The very limited mileage of beautiful snowmobile trails through the deep forests along scenic routes will generally be closed and new trails will be constructed, with some of these having the virtue of connecting communities where there were not such continuous "connector" trails, as they are called. These connectors are being envisioned as a tourist attraction, but a lot is being taken away from the practicality and potential enjoyment of the trails while this single, oversimplified, broad claim of economic benefit is touted.
The potential impact of rerouting snowmobile trails in the sub-region (or DEC "unit") called the Jessup River Wild Forest on the economy of the Lake Pleasant area of Hamilton County is an example of how revisions that are portrayed as improvements to the snowmobile route are likely to have a negative economic impact on the local economy. Local opposition to this snowmobile plan was clearly expressed.
The proposed trail relocation would cut off the local population and businesses from the snowmobile system. For example, the elimination of the use of Oxbow Lake as part of the snowmobile trail system and the elimination of the Oxbow-Sacandaga Trail and the spur trails in the vicinity of Oxbow Lake would take away snowmobile recreation that residents and visitors in the comparatively densely populated area have enjoyed for thirty years.
The closures would dry up the snowmobile business that serves as the clientele for the very important Oxbow Inn on Route 8. Located in the town of Arietta just outside of Lake Pleasant, the Oxbow Inn is the only restaurant and motel on the long, lonely stretch of Route 8 between Speculator, at the intersection with Route 30, and the area at the western boundary of the Adirondack Park. There are no restaurants in the hamlet of Lake Pleasant, although the hamlet contains the county seat and the Lake Pleasant town hall.
The shorter, newly proposed snowmobile route would dead-end at the Piseco Community Hall, which has no practical purpose, according to James N. O'Rourke, a former Lake Pleasant supervisor.
DEC raises the issue of safety as a reason to eliminate snowmobile travel over lakes, yet in a statement before the APA meeting last year, the DEC spokesman said that snowmobile travel over lakes was not going to be foreclosed.
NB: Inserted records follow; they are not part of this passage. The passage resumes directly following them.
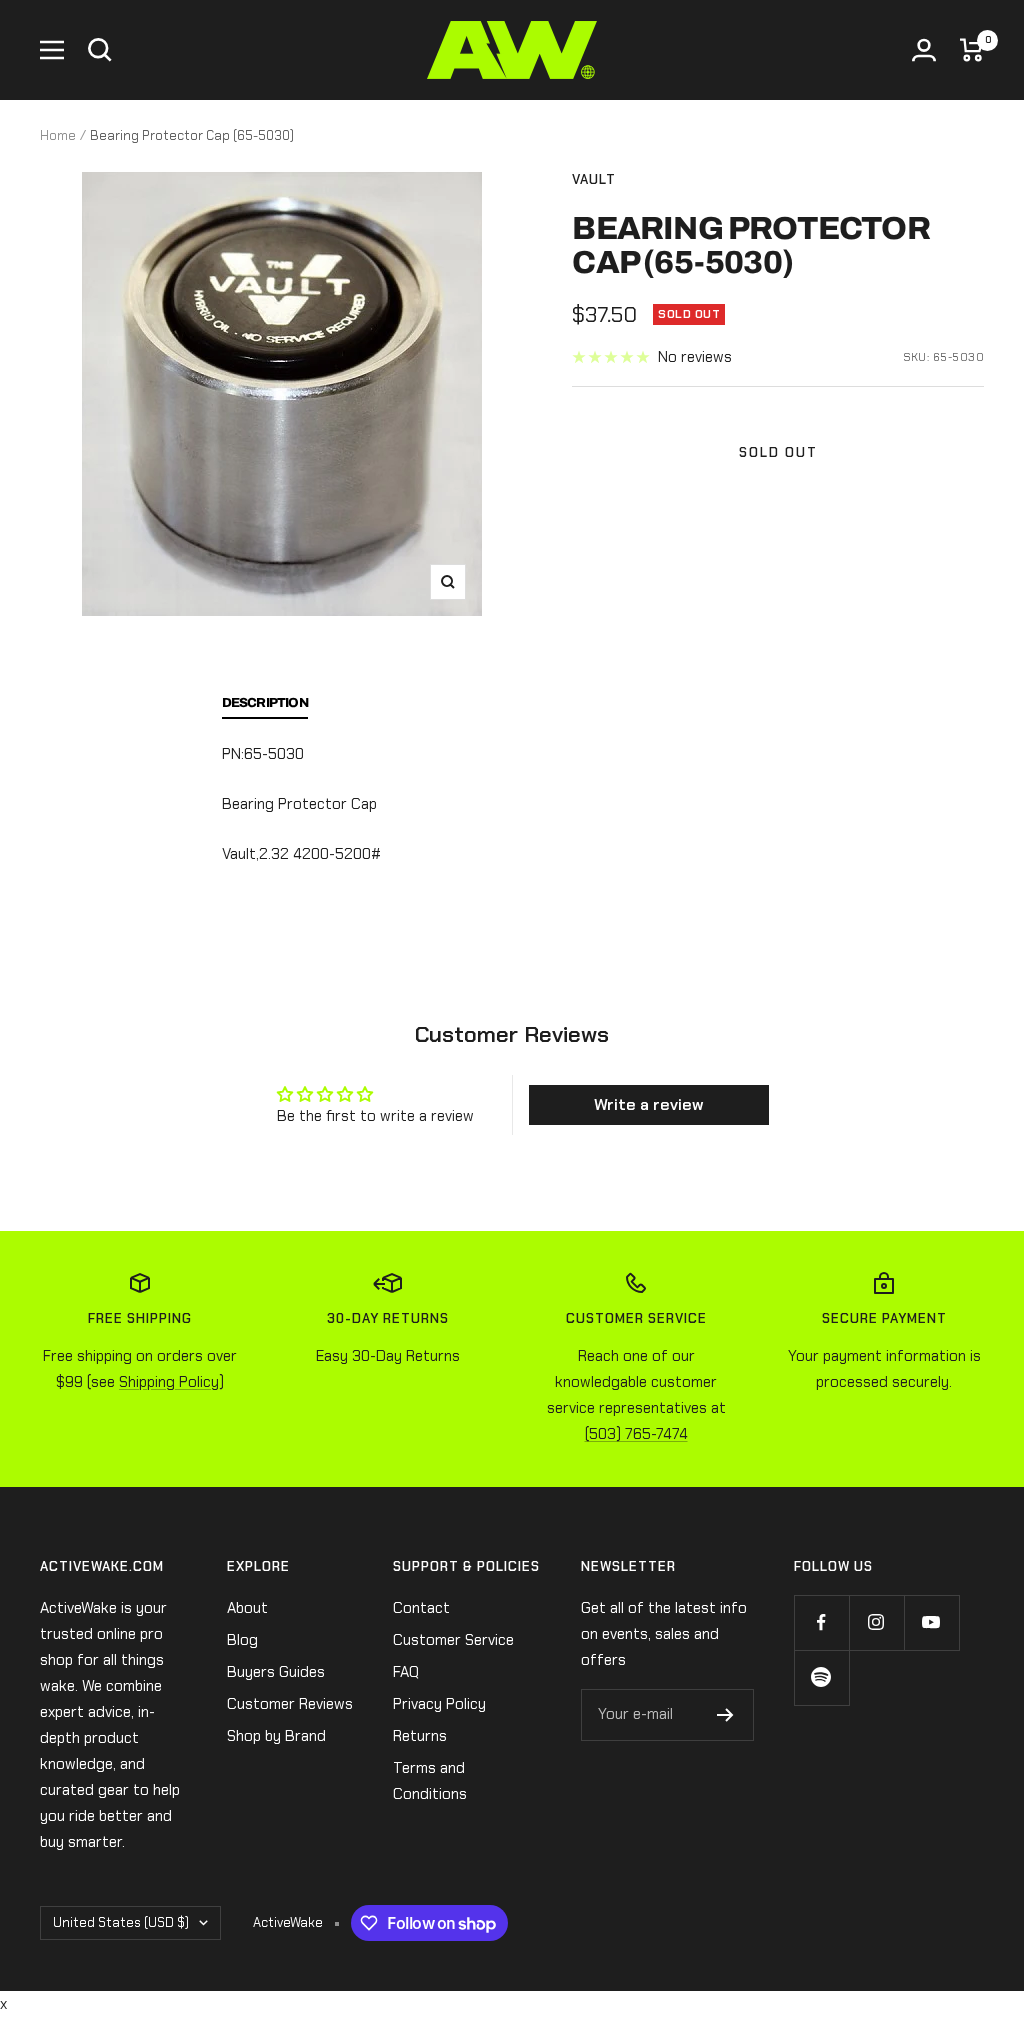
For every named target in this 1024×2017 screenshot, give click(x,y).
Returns (420, 1736)
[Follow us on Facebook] (821, 1622)
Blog (242, 1640)
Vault (594, 179)
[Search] (100, 50)
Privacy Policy (439, 1704)
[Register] (725, 1715)
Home (58, 135)
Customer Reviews (290, 1704)
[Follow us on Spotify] (821, 1677)
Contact (421, 1608)
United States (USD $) (121, 1922)
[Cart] (972, 50)
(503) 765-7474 (636, 1434)
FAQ (406, 1672)
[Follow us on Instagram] (876, 1622)
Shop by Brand (276, 1736)
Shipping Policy (169, 1382)
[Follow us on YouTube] (931, 1622)
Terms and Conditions (430, 1781)
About (247, 1608)
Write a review (649, 1104)
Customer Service (453, 1640)
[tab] (265, 708)
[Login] (924, 50)
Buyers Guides (276, 1672)
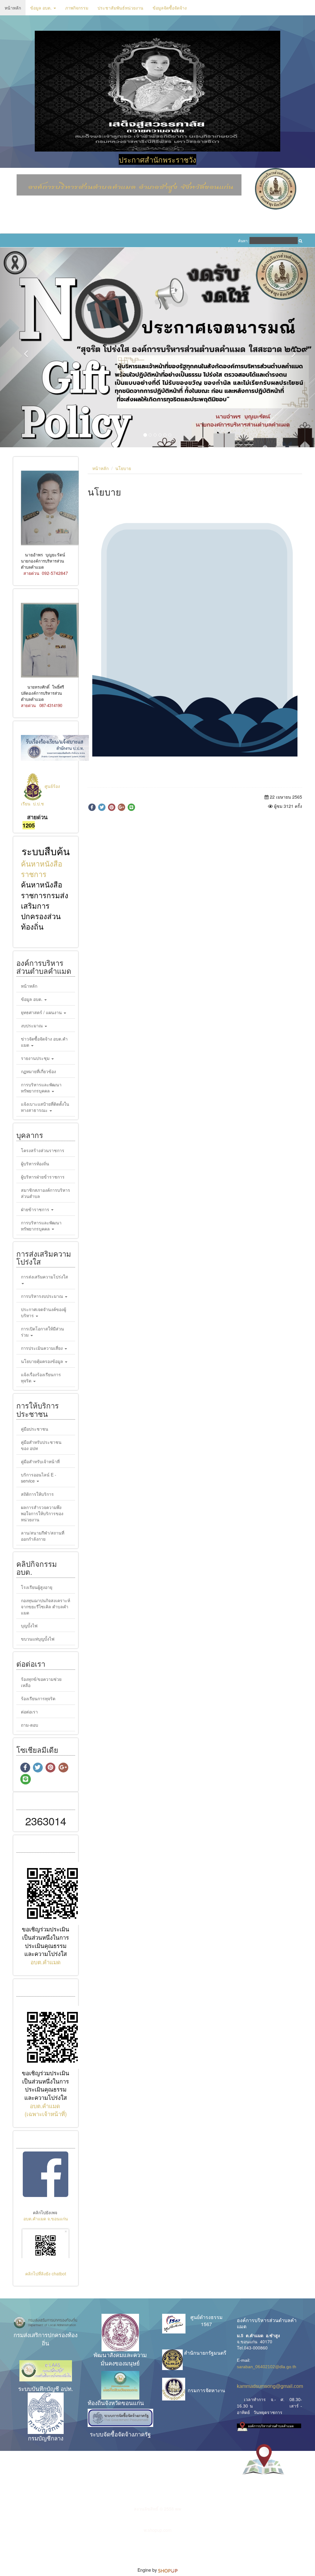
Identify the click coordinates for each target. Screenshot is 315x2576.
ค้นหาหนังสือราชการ (41, 796)
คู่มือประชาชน (34, 1357)
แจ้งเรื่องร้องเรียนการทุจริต (41, 1305)
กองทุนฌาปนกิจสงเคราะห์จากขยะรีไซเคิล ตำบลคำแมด (45, 1534)
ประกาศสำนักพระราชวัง (157, 159)
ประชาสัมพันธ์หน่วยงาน (120, 8)
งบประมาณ (32, 953)
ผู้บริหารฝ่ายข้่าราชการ (43, 1104)
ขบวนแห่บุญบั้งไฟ (37, 1567)
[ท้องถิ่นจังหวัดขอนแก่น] (120, 2313)
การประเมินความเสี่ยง (42, 1276)
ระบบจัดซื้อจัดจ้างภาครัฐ (120, 2362)
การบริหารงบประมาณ (42, 1224)
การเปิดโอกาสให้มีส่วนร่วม (42, 1260)
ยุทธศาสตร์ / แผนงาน (42, 940)
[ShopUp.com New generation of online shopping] (167, 2498)
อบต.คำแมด (45, 1890)
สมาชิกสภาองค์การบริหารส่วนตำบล (45, 1121)
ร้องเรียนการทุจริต (38, 1626)
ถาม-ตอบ (29, 1653)
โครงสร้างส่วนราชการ (42, 1078)
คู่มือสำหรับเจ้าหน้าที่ (40, 1389)
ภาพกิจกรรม (76, 8)
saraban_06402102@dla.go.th (266, 2294)
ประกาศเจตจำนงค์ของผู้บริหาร (43, 1240)
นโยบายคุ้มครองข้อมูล (42, 1289)
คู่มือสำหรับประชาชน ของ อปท (41, 1373)
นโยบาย (123, 396)
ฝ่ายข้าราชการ (35, 1137)
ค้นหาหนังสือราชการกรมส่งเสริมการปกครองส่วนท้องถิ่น (44, 833)
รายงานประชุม (36, 986)
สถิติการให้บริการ (37, 1422)
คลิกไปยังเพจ (45, 2140)
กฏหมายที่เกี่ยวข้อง (38, 999)
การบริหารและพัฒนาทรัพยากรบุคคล (41, 1015)
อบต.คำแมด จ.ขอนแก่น (45, 2146)
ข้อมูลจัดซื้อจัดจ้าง (170, 8)
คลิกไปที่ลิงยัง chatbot (45, 2202)
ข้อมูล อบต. (41, 8)
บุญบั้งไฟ (29, 1554)
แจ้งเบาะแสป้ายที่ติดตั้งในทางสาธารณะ (45, 1035)
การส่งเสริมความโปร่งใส (44, 1205)
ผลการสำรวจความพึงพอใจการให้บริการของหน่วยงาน (42, 1441)
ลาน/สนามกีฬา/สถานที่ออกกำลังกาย (42, 1463)
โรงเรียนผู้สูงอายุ (36, 1515)
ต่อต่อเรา (29, 1639)
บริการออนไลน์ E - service (38, 1405)
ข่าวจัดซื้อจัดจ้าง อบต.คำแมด (44, 970)
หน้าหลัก (13, 8)
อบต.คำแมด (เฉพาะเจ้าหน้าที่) (46, 2037)
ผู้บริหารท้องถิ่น (35, 1091)
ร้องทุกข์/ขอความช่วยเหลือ (41, 1610)
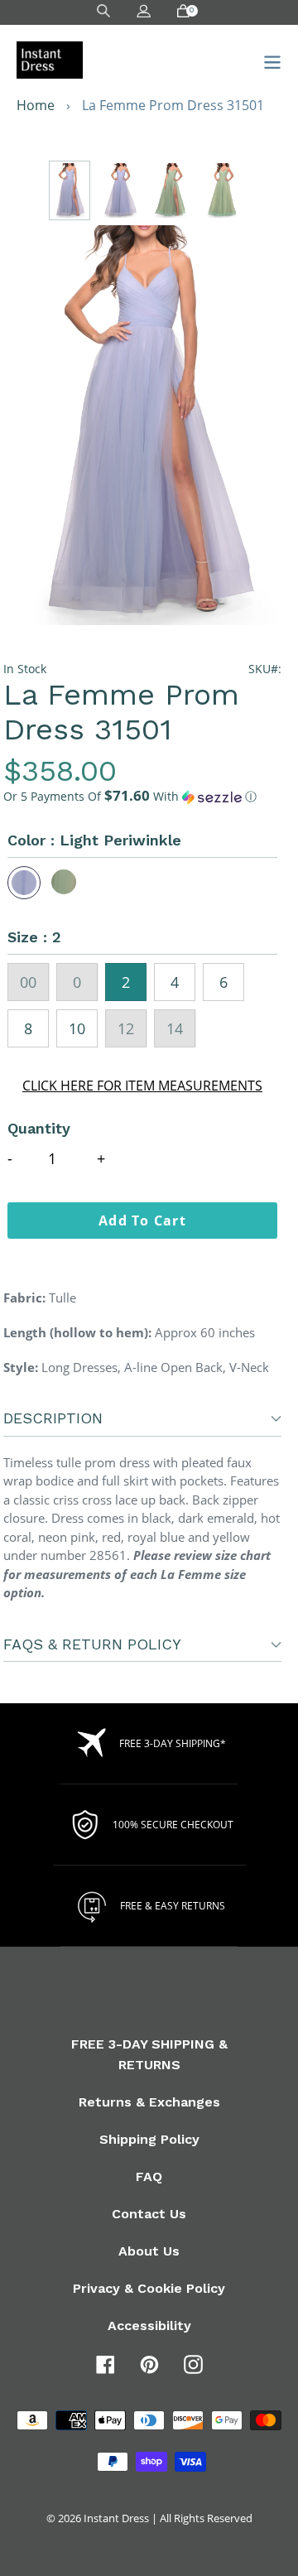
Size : (34, 937)
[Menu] (267, 60)
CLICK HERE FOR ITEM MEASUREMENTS (142, 1085)
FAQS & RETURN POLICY (92, 1644)
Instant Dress (116, 2518)
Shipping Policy (149, 2139)
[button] (142, 796)
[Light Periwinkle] (24, 882)
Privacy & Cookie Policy (149, 2288)
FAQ (149, 2176)
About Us (149, 2251)
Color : (94, 840)
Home (36, 105)
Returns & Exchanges (149, 2102)
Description (53, 1418)
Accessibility (149, 2325)
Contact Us (149, 2214)
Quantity (38, 1128)
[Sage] (64, 882)
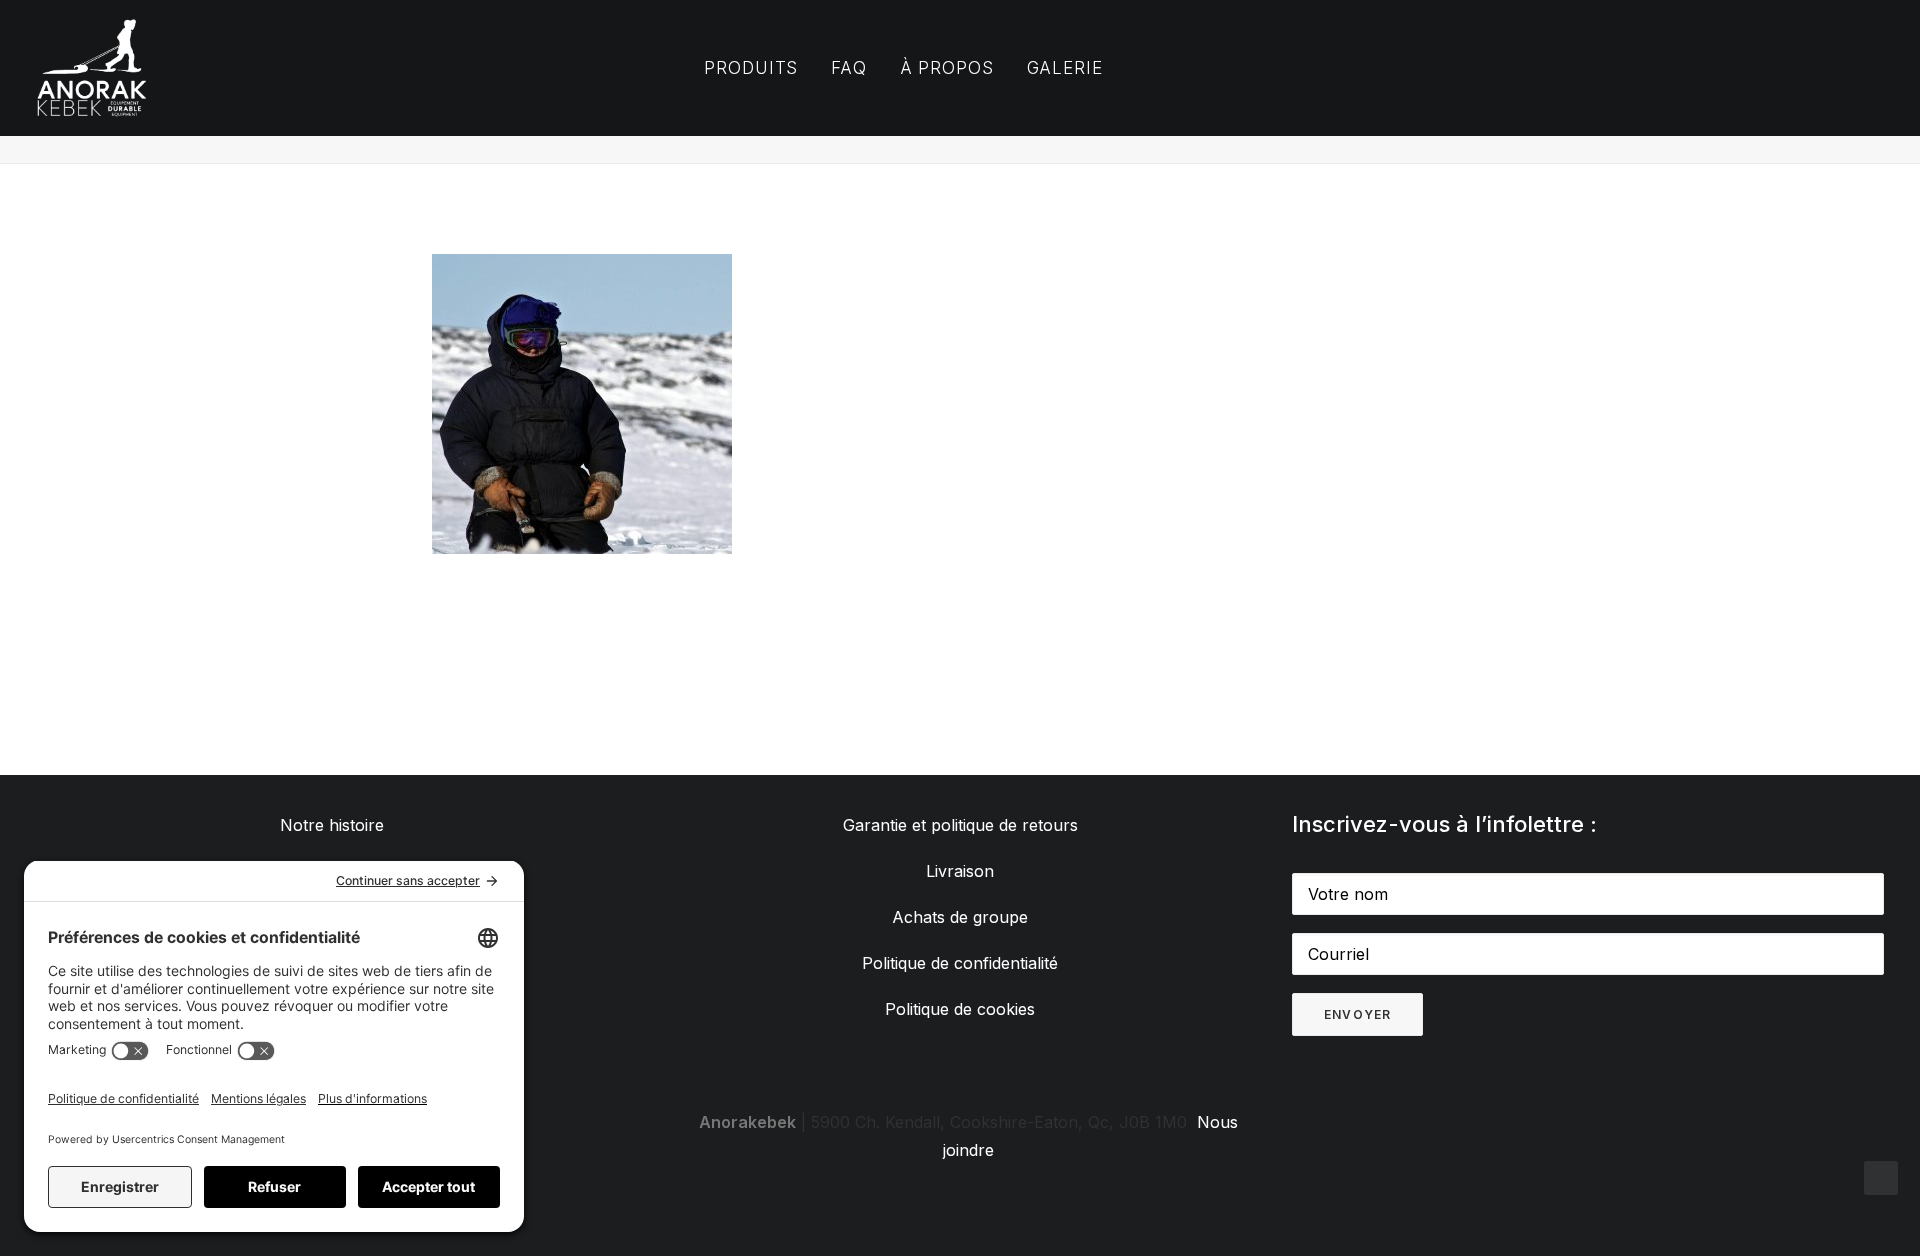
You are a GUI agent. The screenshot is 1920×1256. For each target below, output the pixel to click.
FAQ (849, 68)
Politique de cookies (960, 1009)
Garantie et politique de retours (960, 825)
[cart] (1674, 68)
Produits (751, 68)
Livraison (960, 871)
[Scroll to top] (1881, 1176)
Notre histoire (332, 825)
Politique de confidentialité (960, 963)
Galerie (1065, 68)
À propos (947, 68)
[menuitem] (751, 68)
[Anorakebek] (92, 68)
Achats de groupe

Of course, there is no significant safety reason to stop the use of lakes for snowmobile travel. On the open water of lakes in the Adirondacks, boats sink, people drown, but boating is, of course, not forbidden. In fact, the most tippy boats canoes and kayaks are encouraged by the APA and DEC.
Snowmobile travel over lakes has less environmental impact
than travel requiring woods trail clearing (if such an issue should
even be raised, considering the incredibly small "impact"
of snowmobile travel over either woods trails or lakes). Very
little trail maintenance is necessary to use a lake for travel.
Waterways are the most ancient highways and are still practical.
Their use should be encouraged for vehicular travel.
Snowmobiling is an important part of the economy of the Lake Pleasant area and the rerouting would have a serious negative economic impact on the community.
The Adirondack Park Agency law calls for balance. Once-thriving Lake Pleasant has lost the great majority of its businesses since the jurisdiction of the APA came into effect, and is now a ghost of its former self. The proposed Jessup River area snowmobile trail plan would further this path of destruction.
The proposed plan should be revised to reflect the mandate for balance in the APA law.
All of the proposed trail closures for the Jessup River Wild Forest Unit Management Plan should be rejected.